Task to complete —
Go through the listing below and output exactly the line with "You are a GUI", the line with "Task: Click РВС", and each line between; omit the rest.

____ Record extracts

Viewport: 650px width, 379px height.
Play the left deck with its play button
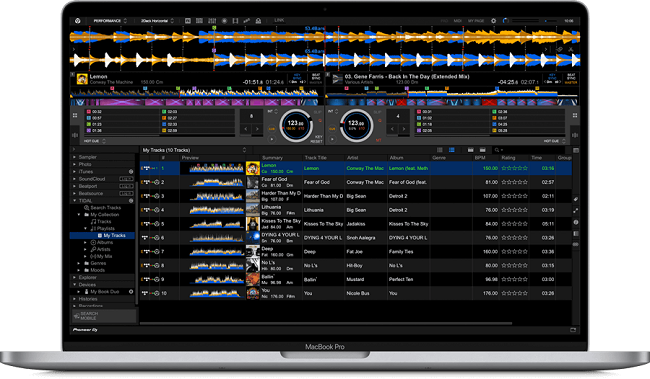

________
____ Record extracts

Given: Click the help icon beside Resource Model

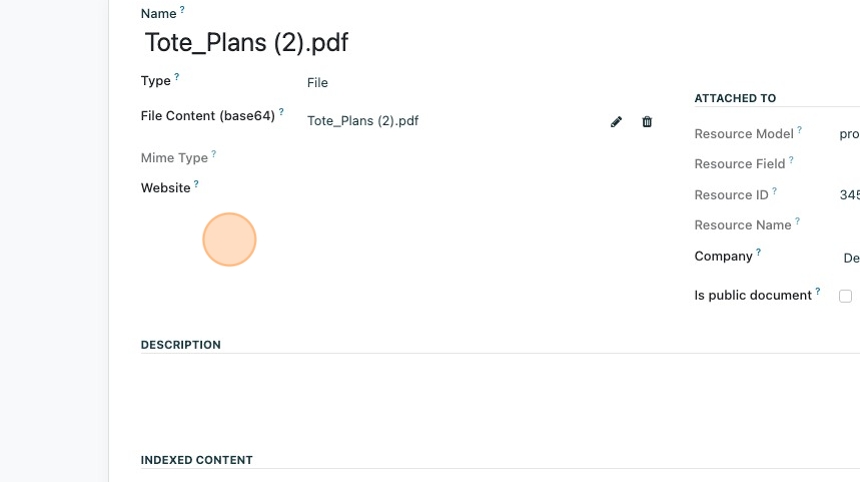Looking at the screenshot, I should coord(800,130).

________
____ Record extracts

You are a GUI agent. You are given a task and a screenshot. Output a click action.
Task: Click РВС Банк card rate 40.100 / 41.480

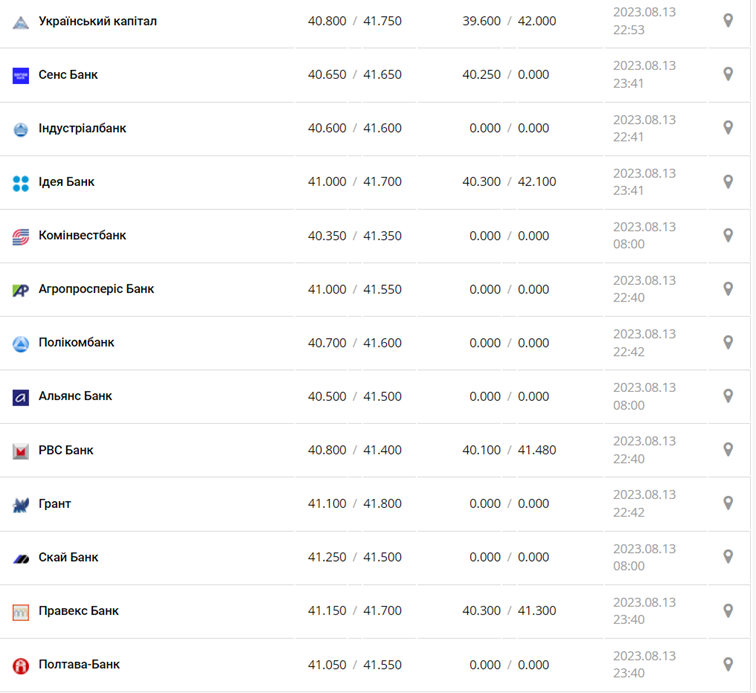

________

Task solution —
You are a GUI agent. You are given a task and a screenshot. Output a click action.
Task: Click РВС Банк card rate 40.100 / 41.480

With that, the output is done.